#### Page
* * *

«Selon la pensée dominante, ce marché est coûteux et il faut en sortir.»

Symptôme probable de la cacophonie dont parle Ross Healy, dans son «Global Fund Manager Survey» du 15 juillet, Bank of America Merrill Lynch affirme que «l’optimisme face à la reprise est stable et que le consensus s’attend encore à une croissance et à des rendements accrus ainsi qu’à un dollar américain plus fort. Trois investisseurs sur quatre pensent que l’économie se renforcera au cours des 12 prochains mois.»

Cependant, le rapport indique en même temps que la confiance des investisseurs commence à s’effriter.

L’allocation en actions a atteint son deuxième plus haut niveau en 13 ans et «l’enthousiasme de l’été va probablement être suivi d’une correction à l’automne».

Indicateurs troublants

Quelques ténors du pessimisme boursier alignent des indices inquiétants. Mark Cook, un négociateur d’expérience, a mis au point son indicateur Cook Cumulative Tick qui lui a permis de prédire les krachs boursiers de 1987, 2000 et 2008.

Cet indicateur compare l’indice NYSE Tick, un indice de la tendance générale du marché, avec le prix des actions.

«En seulement deux occasions, le prix des actions et le NYSE Tick ont divergé aussi radicalement, a déclaré Mark Cook au site MarketWatch.com du Wall Street Journal, au début d’août 2014. La première fois a été au premier trimestre de 2000, la deuxième fois, au troisième trimestre de 2007. La troisième fois a été en avril 2014…»

Pour cette raison, Mark Cook entrevoit une correction de 20 % et plus du marché boursier de New York au cours des 12 prochains mois.

Mark Faber, auteur du bulletin Boom, Doom & Gloom, voit les choses plus précipitamment. Les marchés américains devraient avoir plongé de 20 à 30 % d’ici la fin de septembre, affirme-t-il.

«N’oubliez pas que plusieurs titres ont déjà baissé de 10 %, écrit-il sur son blogue. Les constructeurs résidentiels ont baissé de 15 %. Les transporteurs aériens viennent de perdre 10 %. Nous ne sommes donc pas dans un marché uniformément fort. Le Russell 2000, qui représente 2 000 entreprises, est en baisse de 2 % pour l’année.»

Correction en vue

Jean-Pierre Couture, économiste et stratège, marchés émergents, chez Hexavest, à Montréal, voit venir lui aussi une importante correction, mais refuse de la quantifier ou de lui assigner une échéance. Selon sa lecture, de nombreux signes témoignent d’un marché en surchauffe.

* * *

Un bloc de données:
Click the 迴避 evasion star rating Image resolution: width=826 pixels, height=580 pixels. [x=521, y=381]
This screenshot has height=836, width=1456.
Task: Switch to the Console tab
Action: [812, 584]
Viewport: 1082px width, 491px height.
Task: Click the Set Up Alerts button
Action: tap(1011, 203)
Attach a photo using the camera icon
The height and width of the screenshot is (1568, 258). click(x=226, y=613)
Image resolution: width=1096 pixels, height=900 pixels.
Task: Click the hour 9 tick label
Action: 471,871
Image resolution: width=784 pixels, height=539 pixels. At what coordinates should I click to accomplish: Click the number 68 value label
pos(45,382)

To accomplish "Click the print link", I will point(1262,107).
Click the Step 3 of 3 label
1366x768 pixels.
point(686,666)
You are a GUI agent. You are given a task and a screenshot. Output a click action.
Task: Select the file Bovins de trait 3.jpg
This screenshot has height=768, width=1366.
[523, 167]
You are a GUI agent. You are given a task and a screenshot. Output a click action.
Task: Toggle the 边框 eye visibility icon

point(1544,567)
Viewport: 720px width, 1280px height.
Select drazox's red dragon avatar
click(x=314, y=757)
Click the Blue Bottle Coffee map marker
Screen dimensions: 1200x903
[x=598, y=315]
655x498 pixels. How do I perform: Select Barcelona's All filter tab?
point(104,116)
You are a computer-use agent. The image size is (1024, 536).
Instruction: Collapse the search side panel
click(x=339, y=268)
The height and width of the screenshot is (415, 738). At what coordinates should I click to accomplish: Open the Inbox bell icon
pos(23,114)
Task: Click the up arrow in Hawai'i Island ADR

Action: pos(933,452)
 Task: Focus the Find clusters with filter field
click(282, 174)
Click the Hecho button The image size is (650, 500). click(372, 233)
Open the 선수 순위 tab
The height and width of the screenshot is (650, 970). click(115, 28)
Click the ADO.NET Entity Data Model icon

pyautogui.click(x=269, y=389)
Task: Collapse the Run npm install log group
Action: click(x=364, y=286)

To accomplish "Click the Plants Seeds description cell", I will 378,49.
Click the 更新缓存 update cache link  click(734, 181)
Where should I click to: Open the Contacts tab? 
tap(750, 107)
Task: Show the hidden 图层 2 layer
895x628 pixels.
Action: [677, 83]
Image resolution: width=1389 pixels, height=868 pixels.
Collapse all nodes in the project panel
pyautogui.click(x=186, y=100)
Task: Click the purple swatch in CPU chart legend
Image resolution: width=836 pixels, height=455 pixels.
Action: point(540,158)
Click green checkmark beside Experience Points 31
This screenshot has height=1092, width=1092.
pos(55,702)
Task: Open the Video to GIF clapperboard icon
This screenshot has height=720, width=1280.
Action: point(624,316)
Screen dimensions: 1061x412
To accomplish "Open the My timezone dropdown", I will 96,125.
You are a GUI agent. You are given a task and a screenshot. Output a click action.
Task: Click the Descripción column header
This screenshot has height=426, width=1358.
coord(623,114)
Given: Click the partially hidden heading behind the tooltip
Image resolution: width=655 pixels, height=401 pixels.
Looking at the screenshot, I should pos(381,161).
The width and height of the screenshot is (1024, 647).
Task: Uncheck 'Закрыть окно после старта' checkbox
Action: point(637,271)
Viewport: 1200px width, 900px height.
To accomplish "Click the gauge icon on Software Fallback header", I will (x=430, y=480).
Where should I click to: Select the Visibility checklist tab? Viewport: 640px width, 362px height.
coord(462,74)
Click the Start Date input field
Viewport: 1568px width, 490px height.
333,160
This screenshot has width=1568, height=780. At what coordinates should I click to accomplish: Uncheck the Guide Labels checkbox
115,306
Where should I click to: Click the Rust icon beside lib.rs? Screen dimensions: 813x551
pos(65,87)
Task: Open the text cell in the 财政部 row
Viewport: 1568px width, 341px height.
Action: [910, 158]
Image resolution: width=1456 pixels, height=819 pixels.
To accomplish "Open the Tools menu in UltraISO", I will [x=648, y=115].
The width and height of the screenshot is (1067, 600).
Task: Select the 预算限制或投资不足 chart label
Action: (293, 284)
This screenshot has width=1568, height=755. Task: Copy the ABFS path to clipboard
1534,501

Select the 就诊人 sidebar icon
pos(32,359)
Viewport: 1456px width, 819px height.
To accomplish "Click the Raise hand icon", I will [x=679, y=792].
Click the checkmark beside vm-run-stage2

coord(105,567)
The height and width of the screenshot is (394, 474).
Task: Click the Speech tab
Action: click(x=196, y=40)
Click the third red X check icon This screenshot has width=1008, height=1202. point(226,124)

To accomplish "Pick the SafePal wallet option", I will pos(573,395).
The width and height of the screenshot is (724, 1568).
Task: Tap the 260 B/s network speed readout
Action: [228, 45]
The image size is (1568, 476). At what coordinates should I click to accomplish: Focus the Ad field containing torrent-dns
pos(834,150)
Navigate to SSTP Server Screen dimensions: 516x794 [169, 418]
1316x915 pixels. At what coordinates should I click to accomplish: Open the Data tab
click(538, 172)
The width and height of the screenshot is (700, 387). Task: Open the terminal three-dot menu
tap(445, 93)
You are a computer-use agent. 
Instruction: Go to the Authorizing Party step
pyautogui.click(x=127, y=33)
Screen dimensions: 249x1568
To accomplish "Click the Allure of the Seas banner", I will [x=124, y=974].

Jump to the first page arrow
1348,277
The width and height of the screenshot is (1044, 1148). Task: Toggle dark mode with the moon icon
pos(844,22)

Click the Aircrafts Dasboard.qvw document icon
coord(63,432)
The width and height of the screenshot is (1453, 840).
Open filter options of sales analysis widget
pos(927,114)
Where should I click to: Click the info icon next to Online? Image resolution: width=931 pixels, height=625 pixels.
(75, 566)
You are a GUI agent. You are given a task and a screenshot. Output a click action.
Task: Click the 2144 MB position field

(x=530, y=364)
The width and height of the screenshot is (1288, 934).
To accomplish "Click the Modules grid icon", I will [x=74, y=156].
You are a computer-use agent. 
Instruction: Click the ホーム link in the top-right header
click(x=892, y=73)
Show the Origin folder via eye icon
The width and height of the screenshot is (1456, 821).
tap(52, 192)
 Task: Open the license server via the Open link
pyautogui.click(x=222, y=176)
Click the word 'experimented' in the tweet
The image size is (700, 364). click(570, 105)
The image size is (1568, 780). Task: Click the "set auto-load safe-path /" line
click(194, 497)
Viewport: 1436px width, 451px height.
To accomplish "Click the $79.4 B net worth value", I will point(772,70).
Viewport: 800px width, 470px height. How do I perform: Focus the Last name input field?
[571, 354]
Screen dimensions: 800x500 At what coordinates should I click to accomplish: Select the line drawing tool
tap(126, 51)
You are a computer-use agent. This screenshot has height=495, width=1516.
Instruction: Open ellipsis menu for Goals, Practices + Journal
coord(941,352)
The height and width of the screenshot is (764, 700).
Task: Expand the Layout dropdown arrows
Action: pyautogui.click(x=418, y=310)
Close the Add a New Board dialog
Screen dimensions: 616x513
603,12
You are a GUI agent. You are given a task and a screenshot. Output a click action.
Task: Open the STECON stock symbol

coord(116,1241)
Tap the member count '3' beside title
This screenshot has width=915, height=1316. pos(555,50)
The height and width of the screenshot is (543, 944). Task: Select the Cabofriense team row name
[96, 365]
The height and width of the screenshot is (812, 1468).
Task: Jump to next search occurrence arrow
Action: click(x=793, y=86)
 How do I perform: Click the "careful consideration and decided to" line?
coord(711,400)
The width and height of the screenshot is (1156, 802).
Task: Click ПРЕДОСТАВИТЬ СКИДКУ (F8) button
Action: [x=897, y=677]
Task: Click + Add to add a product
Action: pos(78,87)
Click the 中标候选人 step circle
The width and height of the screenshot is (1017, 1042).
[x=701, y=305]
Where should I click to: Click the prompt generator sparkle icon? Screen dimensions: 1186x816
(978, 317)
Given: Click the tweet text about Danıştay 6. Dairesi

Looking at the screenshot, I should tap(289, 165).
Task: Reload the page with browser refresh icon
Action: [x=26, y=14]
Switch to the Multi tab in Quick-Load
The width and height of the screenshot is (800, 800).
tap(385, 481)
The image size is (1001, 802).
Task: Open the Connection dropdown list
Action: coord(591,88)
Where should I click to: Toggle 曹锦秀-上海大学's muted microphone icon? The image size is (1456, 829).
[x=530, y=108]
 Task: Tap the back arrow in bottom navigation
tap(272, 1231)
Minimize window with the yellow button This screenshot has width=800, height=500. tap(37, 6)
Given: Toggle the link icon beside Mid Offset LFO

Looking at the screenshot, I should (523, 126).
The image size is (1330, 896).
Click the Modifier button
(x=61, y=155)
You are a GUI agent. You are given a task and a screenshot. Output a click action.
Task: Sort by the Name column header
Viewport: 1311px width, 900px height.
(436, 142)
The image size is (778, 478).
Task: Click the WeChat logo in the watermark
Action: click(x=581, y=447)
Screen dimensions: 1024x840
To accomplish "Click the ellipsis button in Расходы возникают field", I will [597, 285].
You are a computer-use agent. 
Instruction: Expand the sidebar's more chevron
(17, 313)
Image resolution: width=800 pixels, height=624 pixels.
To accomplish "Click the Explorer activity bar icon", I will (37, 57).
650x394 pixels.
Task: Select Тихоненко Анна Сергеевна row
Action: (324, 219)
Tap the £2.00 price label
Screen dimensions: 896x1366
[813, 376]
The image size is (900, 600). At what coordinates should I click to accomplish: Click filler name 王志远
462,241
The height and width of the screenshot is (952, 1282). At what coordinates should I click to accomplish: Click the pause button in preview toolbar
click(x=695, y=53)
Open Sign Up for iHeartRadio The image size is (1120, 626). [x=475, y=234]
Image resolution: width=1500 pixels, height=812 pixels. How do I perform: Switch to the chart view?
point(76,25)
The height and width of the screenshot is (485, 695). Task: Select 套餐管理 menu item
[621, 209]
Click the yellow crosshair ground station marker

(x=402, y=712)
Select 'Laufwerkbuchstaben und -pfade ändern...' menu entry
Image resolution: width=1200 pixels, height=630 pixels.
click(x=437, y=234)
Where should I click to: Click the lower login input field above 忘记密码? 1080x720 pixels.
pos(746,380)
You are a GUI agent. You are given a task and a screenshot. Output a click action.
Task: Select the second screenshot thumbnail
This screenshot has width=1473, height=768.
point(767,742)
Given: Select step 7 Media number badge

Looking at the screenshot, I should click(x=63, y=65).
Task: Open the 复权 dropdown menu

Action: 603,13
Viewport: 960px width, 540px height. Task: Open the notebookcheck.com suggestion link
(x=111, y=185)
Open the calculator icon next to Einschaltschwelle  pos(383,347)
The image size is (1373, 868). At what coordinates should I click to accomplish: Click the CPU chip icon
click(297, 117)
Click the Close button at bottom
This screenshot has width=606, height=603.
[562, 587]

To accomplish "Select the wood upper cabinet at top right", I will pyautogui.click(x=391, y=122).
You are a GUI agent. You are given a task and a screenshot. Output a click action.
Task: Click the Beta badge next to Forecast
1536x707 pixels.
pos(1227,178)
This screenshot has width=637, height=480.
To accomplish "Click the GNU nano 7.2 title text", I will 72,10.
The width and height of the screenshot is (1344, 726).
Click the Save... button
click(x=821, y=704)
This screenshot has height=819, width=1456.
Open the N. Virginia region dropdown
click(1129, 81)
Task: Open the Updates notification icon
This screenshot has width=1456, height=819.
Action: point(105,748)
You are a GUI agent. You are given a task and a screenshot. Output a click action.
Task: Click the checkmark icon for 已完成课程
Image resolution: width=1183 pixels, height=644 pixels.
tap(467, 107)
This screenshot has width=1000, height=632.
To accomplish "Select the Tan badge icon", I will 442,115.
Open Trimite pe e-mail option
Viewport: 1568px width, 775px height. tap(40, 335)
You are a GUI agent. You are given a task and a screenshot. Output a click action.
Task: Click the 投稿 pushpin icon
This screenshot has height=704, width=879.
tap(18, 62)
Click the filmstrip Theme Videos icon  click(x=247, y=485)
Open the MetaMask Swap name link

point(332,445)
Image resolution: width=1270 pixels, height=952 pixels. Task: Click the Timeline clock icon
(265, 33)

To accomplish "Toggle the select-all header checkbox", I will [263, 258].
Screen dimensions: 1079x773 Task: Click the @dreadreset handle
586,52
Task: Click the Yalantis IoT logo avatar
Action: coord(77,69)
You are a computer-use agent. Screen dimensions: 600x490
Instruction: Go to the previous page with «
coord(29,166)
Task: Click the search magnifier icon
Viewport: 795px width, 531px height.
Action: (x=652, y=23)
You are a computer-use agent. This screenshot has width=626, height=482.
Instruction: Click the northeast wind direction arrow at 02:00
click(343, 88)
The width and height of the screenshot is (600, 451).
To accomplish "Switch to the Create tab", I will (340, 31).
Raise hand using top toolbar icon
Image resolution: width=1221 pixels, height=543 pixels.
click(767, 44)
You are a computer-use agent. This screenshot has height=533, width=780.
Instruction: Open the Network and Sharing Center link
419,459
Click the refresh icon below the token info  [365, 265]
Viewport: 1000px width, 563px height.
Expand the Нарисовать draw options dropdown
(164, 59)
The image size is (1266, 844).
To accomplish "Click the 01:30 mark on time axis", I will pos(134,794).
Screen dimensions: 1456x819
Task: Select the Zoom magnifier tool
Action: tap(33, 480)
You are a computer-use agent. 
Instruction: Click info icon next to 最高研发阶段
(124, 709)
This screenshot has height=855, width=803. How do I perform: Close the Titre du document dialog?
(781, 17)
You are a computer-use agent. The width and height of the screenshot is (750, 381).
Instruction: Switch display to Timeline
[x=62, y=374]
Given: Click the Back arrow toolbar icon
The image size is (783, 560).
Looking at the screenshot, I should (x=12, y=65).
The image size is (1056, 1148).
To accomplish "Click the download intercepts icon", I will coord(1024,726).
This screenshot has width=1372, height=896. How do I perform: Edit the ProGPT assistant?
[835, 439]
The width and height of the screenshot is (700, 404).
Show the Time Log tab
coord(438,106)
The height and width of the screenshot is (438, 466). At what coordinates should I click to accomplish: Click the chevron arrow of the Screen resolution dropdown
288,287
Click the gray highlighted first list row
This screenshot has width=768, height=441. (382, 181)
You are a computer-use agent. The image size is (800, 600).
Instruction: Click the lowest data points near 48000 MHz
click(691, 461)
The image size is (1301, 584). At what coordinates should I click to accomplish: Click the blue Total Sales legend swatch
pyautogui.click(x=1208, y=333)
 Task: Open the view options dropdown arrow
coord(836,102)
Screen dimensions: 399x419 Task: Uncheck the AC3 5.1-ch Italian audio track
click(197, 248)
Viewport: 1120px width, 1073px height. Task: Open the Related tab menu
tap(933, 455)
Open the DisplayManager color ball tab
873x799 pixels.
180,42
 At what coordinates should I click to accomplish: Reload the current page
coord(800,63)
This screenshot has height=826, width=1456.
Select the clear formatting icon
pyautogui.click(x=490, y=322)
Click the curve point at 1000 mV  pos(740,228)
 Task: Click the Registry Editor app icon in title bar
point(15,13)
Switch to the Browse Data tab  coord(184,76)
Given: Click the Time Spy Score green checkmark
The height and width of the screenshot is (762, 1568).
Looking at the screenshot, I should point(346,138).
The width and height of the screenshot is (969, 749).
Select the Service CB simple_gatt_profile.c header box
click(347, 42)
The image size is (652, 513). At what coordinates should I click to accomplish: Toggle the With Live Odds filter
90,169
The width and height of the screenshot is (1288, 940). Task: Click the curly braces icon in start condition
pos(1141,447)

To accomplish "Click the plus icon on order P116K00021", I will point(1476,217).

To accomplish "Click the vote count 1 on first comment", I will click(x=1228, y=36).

* * *

#### Consignes des tâches
(1) Renvoyez le passage de l'article sur le marché boursier qui commence aux mots « L’allocation en actions » et s'arrête après les mots « 2000 et 2008. ».
(2) Dressez la liste de toutes les personnes nommées dans l'article sur le marché boursier.
Ce matériel provient d'une autre source que l'article.

#### Réponses par tâche
(1)
L’allocation en actions a atteint son deuxième plus haut niveau en 13 ans et «l’enthousiasme de l’été va probablement être suivi d’une correction à l’automne».

Indicateurs troublants

Quelques ténors du pessimisme boursier alignent des indices inquiétants. Mark Cook, un négociateur d’expérience, a mis au point son indicateur Cook Cumulative Tick qui lui a permis de prédire les krachs boursiers de 1987, 2000 et 2008.

(2)
Ross Healy
Mark Cook
Mark Faber
Jean-Pierre Couture